O discurso de que todo o foco do seu
governo será para reduzir a miséria é reforçado pela história pessoal do
candidato. Filho de uma doméstica, formado em Direito com bolsa integral numa
universidade privada enquanto era cobrador de ônibus. Já com o diploma na mão,
dedicava um dia por semana para atender de graça a população mais carente. Um
simbolismo forte para o eleitor que vê seu dinheiro definhar enquanto Bolsonaro
vai de jet ski a um passeio de lanchas com militantes.
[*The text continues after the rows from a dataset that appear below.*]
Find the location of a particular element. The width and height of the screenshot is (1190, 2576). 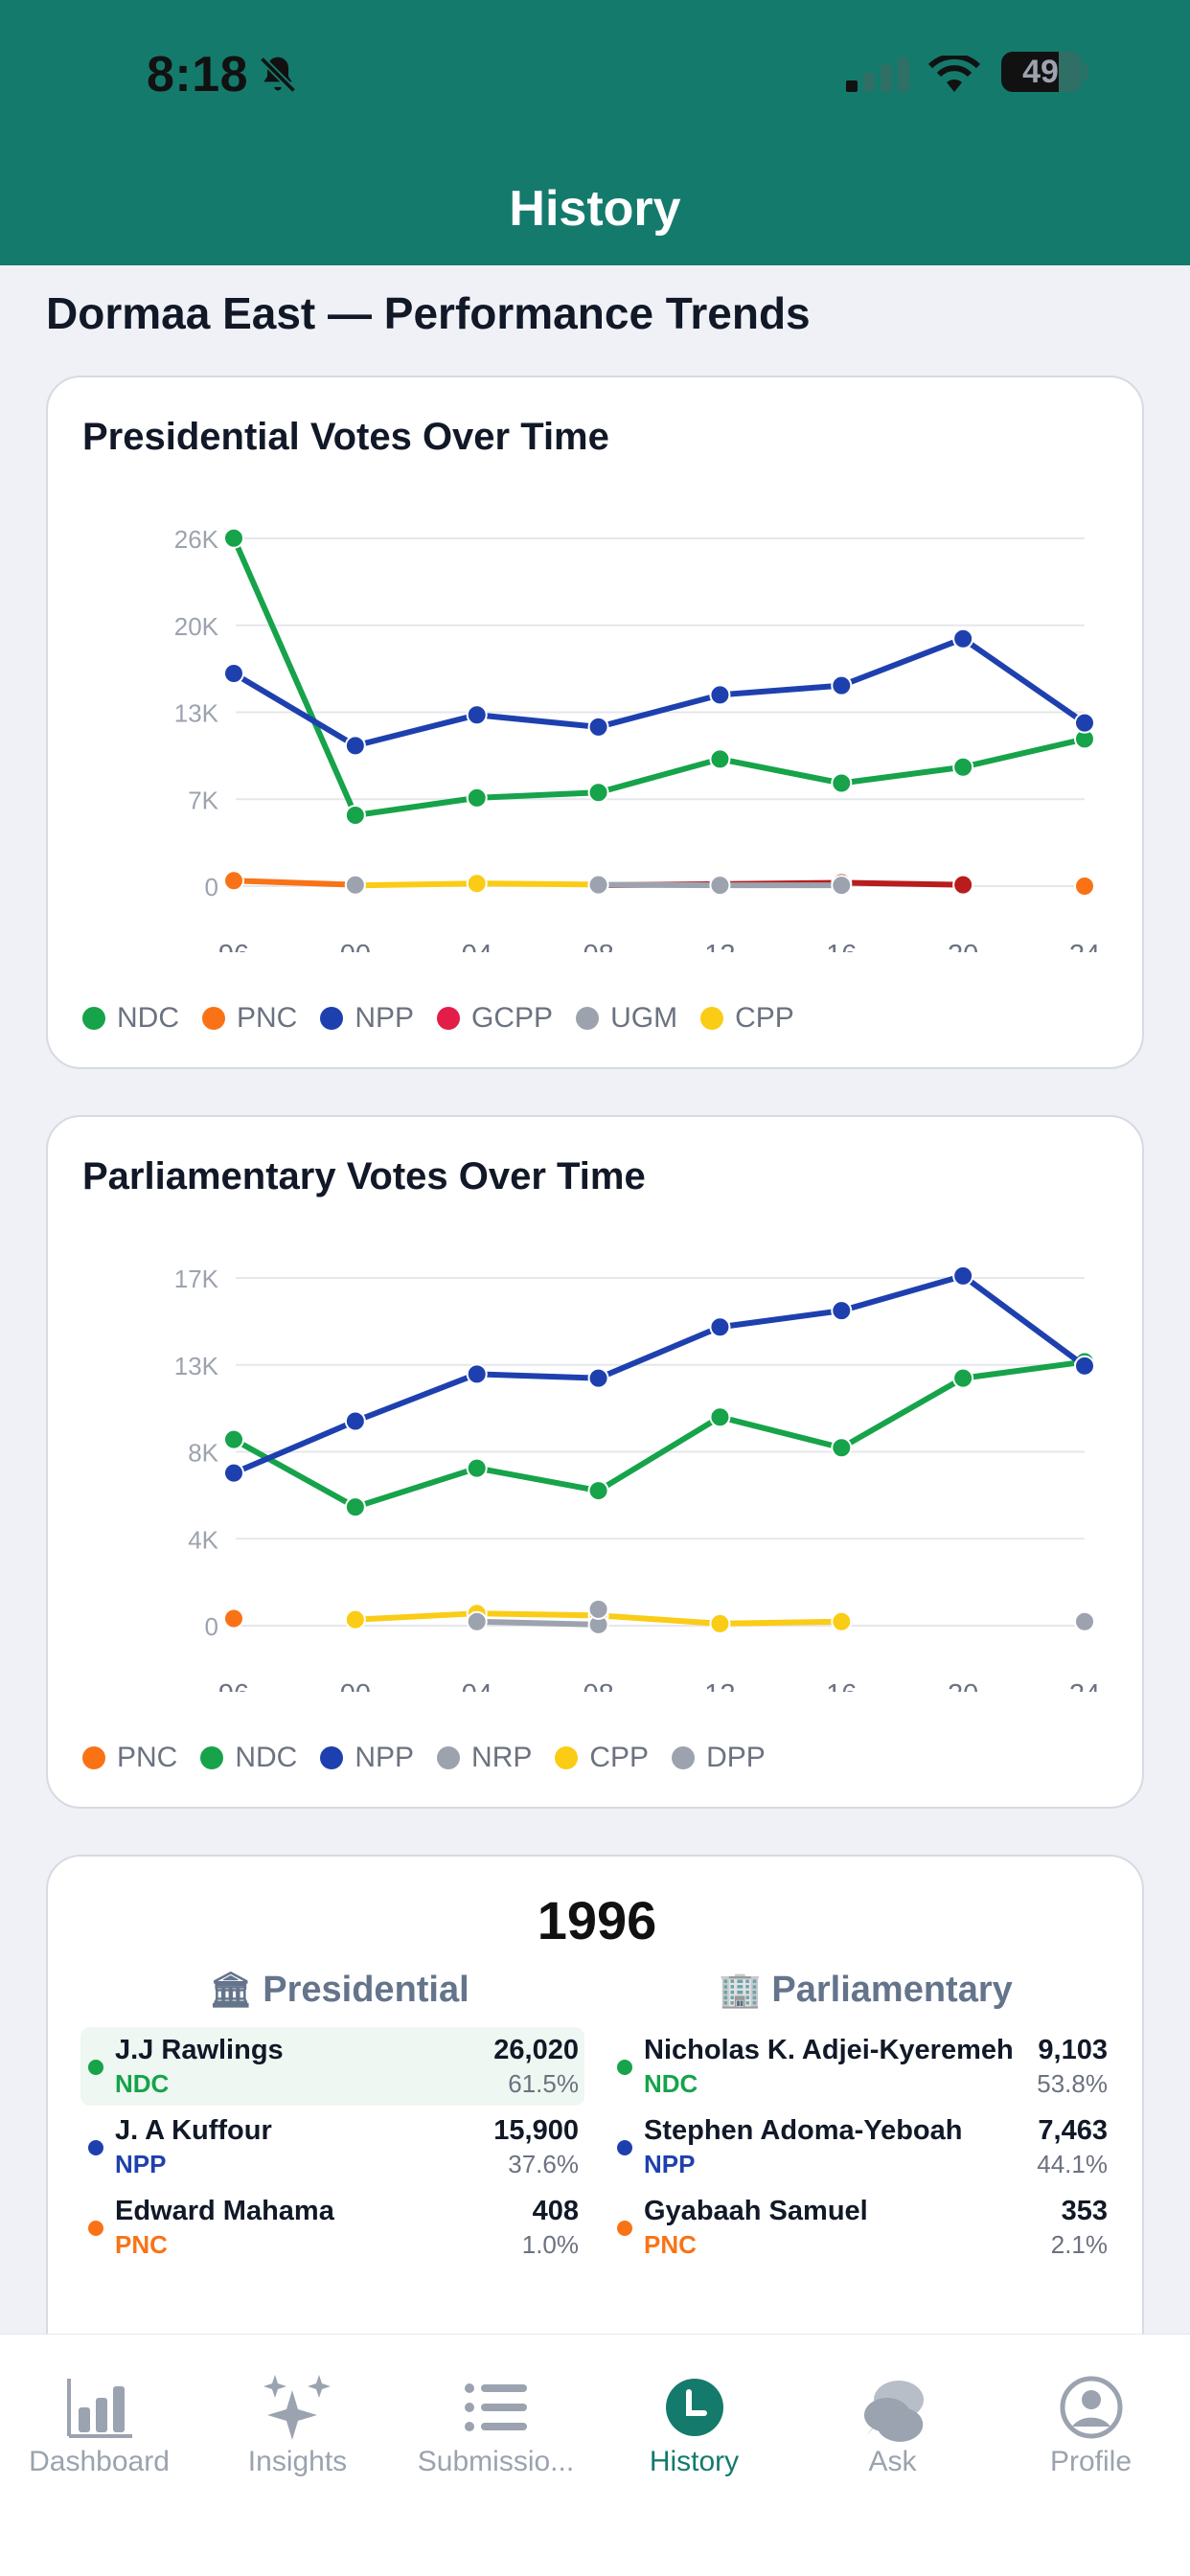

x-tick-label: 00 is located at coordinates (356, 1686).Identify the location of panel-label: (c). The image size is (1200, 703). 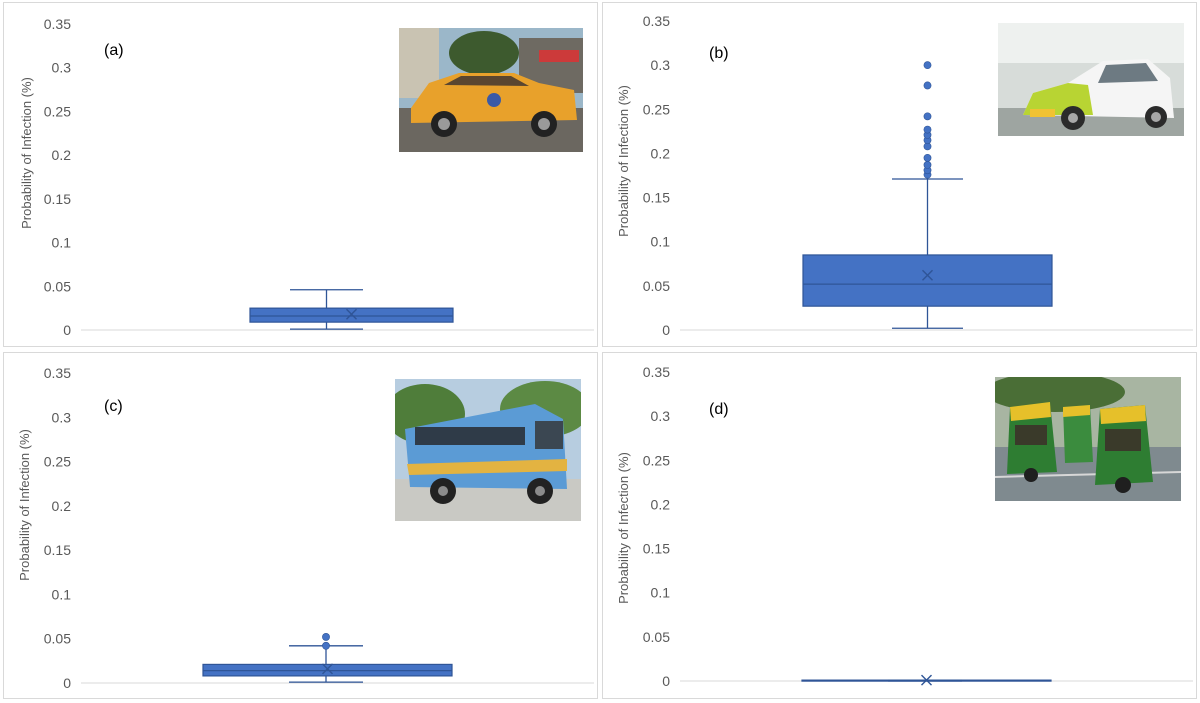
(114, 406).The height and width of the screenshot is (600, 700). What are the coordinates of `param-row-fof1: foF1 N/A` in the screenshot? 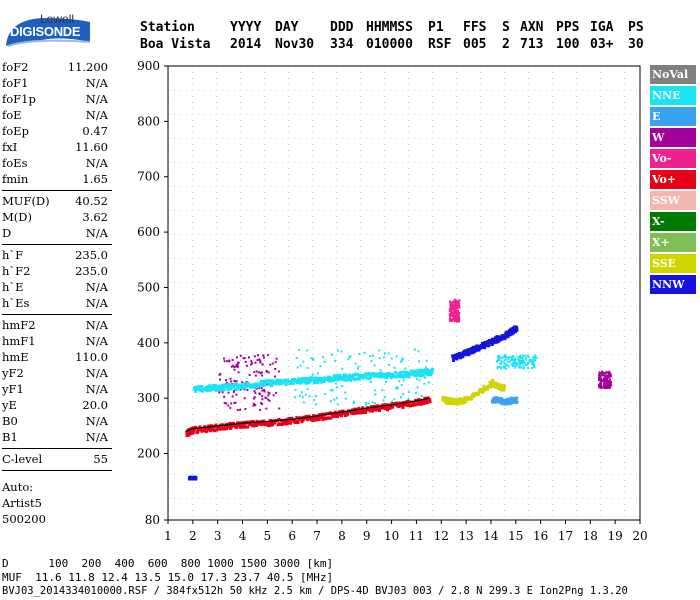 It's located at (55, 84).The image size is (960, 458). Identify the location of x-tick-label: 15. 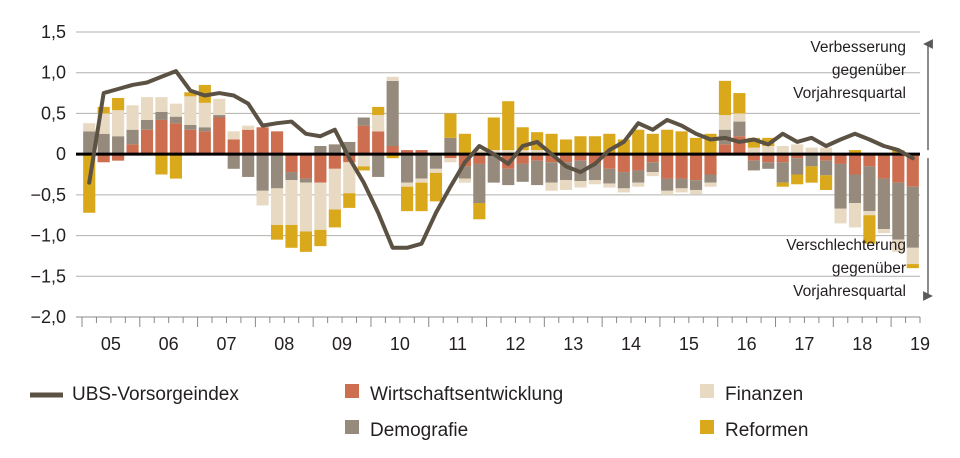
(689, 344).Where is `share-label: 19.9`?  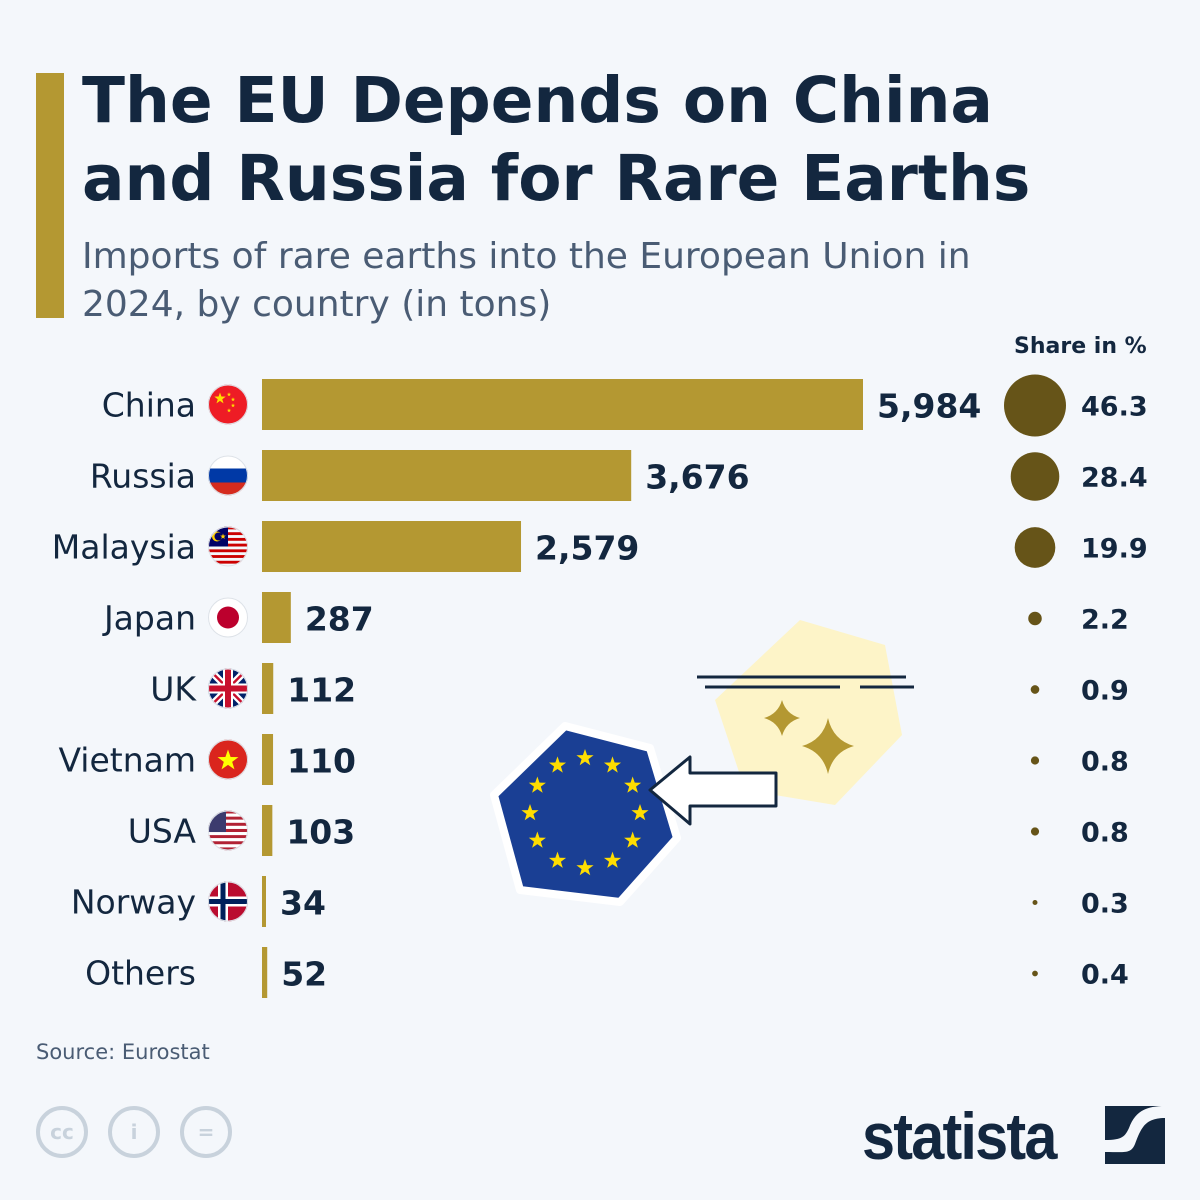
share-label: 19.9 is located at coordinates (1114, 550).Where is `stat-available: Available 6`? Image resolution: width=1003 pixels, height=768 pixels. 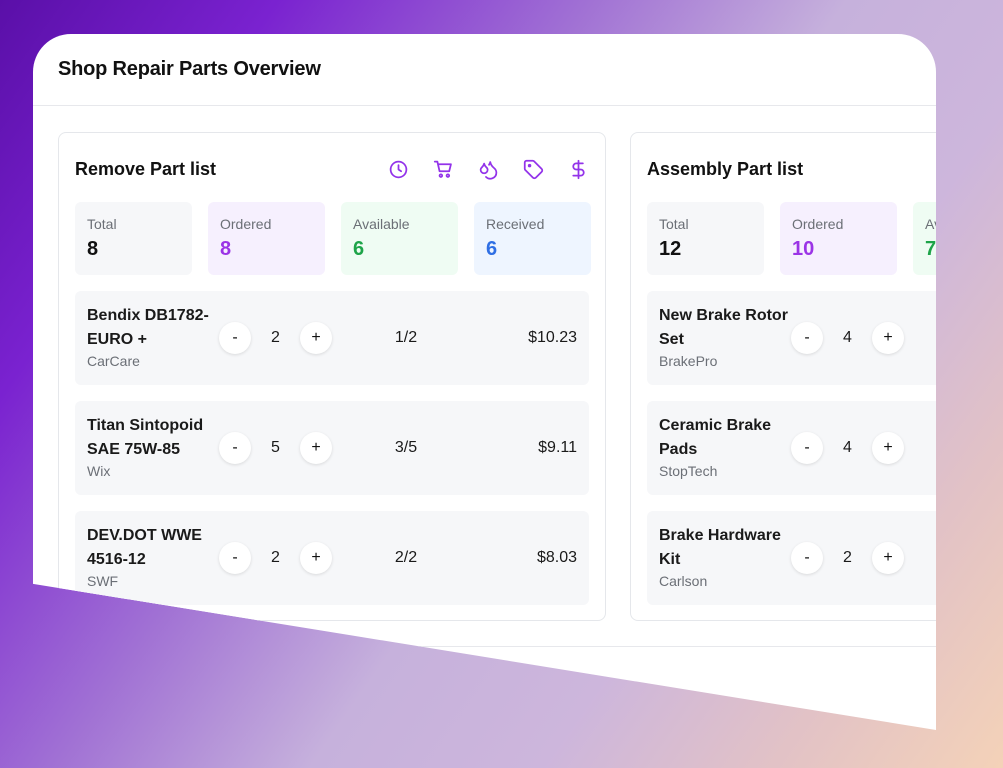
stat-available: Available 6 is located at coordinates (400, 238).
Postos os motivos para prestar atenção à
candidatura, é preciso entender que Janones pode ter papel relevante numa
campanha tão polarização e ao mesmo tempo fragmentada. Influente nas redes
sociais, nem cogita viajar a Paris no segundo turno e pedirá a seus seguidores
voto contra o presidente. “Para mim, o [Fernando] Haddad [PT] foi candidato
único no segundo turno. O Bolsonaro nunca foi uma opção porque sou defensor da
democracia.”
Esse papel depende de o Avante apostar de
fato na candidatura. Se for rifado por um partido que precisa de votos para
deputado para sobreviver, Janones já ensaiou no “podcast” em setembro a
desculpa para retornar à Câmara. “A maior parte do nosso bate-papo eu fiquei
frisando o meu papel na Câmara, alguém que fala a linguagem do povo. Não sei se
posso colocar em risco essa cadeira. Se eu saio da Câmara, essa galera que não
tem voz, que não é ouvida, vai ficar em casa sendo obrigada a ouvir discussão
sobre linguagem neutra e voto impresso.”
O projeto do deputado de apenas 38 anos é
de longo prazo. Diz que entra na disputa acreditando na vitória eleitoral, que
sabe ser improvável. A vitória política, contudo, que é tornar seu nome
conhecido com uma mensagem para o eleitor mais pobre, ele acha que já teve para
se tornar conhecido para eleições futuras.